Legal analysts don't expect Adobe's case to reach a decision in the courts
Written by Daniel Turner, Contributor

Adobe Systems's patent infringement claim against rival Macromedia is not the first move in the battle for the graphics application market. However, the suit that Adobe filed last week over interface elements in Macromedia's software is the first step of what could be a long dance in the courts.

Such cases are not uncommon in the corporate world, and the "overwhelming majority" end in settlement rather than decision, legal experts told ZDNet News.

The Adobe complaint, filed in US District Court for the district of Delaware (where both Adobe and Macromedia are incorporated), claims that Macromedia infringed a US patent assigned to Adobe in 1996 that describes a method for "displaying multiple sets of information in the same area of a computer screen".

In practical terms, the patent describes the ability to pull and recombine tabs from floating palettes (not the inclusion of tabbed palettes themselves) in an application's user interface, this ability has become an increasingly central element of Adobe's graphics applications as they standardised on a common-look interface since 1996.

Adobe has even taken the extraordinary step of devoting a Web site to the suit.

In a news release, meanwhile, San Francisco-based Macromedia categorically denied the lawsuit's claims. "The claims made in the Adobe lawsuit are without merit," the statement said. A Macromedia representative told ZDNet News the company's comments are currently limited to that release.

In its complaint, Adobe alleged that, beginning in 1996, it sent cease-and-desist letters to Macromedia in response to the latter's inclusion of "tabbed palette" features in products such as the now-defunct xRes 2.0 image editing application and a beta version of the vector-based FreeHand 7. The complaint also alleges Adobe sent Macromedia three more cease-and-desist letters between April 1997 and May 1999.

However, Macromedia said in its news release that it advised Adobe, in separate responses to both the initial 1996 and final 1999 letter, that it believed Adobe's patent invalid -- and, furthermore, that Macromedia's products did not violate that patent.

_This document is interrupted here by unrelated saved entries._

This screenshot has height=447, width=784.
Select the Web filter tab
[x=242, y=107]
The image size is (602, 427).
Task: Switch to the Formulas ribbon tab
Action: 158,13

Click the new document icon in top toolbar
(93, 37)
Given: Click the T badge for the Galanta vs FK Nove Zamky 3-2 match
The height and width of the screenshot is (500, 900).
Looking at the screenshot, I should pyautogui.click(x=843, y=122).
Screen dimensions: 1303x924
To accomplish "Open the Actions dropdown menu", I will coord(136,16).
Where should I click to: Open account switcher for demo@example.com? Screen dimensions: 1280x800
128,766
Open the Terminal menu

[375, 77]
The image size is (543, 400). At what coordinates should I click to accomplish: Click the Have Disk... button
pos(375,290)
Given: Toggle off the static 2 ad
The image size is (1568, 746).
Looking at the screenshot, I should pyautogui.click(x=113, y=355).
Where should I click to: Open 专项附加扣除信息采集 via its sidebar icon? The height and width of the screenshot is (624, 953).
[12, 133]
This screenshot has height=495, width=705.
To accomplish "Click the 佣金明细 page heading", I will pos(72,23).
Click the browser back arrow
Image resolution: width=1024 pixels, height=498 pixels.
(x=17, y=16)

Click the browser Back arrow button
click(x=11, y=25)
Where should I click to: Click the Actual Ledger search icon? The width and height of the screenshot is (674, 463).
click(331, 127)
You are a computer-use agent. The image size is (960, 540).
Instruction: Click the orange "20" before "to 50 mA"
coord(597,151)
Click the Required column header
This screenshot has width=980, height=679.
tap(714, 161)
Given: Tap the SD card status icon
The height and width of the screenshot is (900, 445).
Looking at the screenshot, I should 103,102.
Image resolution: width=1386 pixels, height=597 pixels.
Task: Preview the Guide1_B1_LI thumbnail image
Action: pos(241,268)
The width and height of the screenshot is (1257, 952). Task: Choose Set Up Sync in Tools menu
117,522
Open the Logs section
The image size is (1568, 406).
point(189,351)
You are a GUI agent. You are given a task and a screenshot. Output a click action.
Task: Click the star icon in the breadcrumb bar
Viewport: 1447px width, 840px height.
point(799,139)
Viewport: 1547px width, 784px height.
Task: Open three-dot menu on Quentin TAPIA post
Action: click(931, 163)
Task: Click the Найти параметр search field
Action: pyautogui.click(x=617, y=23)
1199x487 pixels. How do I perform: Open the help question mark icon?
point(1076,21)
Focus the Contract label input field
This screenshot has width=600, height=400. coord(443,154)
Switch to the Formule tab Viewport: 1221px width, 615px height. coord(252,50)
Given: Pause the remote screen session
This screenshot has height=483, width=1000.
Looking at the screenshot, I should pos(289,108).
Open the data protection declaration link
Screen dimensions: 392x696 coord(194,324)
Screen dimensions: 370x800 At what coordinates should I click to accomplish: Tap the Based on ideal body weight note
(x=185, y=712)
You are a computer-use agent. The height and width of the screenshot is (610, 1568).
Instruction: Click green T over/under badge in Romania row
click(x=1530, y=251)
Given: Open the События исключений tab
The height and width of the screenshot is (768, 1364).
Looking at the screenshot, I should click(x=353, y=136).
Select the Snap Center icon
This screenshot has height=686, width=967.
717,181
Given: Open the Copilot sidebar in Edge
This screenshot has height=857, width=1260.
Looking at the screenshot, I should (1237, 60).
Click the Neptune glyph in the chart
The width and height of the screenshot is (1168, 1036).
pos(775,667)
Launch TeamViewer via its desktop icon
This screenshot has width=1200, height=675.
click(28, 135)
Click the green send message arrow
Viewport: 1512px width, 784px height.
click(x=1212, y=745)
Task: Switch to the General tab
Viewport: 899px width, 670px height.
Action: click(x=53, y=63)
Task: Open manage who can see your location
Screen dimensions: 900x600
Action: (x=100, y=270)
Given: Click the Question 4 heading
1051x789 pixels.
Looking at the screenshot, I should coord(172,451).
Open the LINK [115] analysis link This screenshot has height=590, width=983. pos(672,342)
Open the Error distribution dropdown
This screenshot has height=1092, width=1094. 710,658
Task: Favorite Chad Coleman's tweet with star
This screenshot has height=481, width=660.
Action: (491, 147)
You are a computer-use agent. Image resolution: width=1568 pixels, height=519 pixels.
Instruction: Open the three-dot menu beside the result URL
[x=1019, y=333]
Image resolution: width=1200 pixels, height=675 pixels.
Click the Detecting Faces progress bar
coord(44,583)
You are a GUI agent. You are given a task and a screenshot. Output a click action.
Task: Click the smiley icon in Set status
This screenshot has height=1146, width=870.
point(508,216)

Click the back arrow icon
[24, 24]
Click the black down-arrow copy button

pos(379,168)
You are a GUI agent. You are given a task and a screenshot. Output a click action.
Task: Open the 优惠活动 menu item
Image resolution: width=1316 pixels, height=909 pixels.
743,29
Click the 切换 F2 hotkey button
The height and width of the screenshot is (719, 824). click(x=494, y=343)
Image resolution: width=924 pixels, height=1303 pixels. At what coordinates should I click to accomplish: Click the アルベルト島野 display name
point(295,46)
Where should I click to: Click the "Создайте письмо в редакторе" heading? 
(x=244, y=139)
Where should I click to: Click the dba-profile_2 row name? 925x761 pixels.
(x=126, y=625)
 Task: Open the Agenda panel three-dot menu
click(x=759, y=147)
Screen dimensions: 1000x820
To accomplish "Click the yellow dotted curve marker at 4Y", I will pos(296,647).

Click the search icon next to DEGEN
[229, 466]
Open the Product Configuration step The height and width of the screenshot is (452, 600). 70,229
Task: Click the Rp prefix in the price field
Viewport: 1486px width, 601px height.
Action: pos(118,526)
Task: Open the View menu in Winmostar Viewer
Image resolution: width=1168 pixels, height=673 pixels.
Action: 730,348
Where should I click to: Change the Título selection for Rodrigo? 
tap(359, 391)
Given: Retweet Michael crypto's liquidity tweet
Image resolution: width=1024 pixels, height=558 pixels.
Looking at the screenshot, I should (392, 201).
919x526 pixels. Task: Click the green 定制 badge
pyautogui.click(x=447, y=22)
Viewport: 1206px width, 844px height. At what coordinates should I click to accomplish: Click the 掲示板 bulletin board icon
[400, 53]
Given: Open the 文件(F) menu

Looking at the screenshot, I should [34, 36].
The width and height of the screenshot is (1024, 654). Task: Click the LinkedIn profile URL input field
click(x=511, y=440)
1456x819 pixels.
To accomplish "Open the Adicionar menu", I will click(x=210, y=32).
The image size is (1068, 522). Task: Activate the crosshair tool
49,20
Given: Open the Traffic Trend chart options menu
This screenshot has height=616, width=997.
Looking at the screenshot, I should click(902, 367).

Michael Painter, an intellectual property lawyer and partner at the Los Angeles law firm of Isaacman, Kaufman and Painter, said both sides will find it difficult to prove their cases. "On one side," he said, "there's the legal presumption that a patent is valid, and the defendant has to prove by clear and convincing evidence that it's invalid." However, he added, "the plaintiff has to convince the judge that the defendant is performing the patented process step-by-step."

"Substantially more of these cases are settled prior to trial than are tried," Painter said, "mainly because both sides have too much to lose."

"In my experience -- though that's far from a significant statistical sample -- nine out of ten patent cases are settled rather than go to trial," he said.

Go to Pt II/ Settlement or trial?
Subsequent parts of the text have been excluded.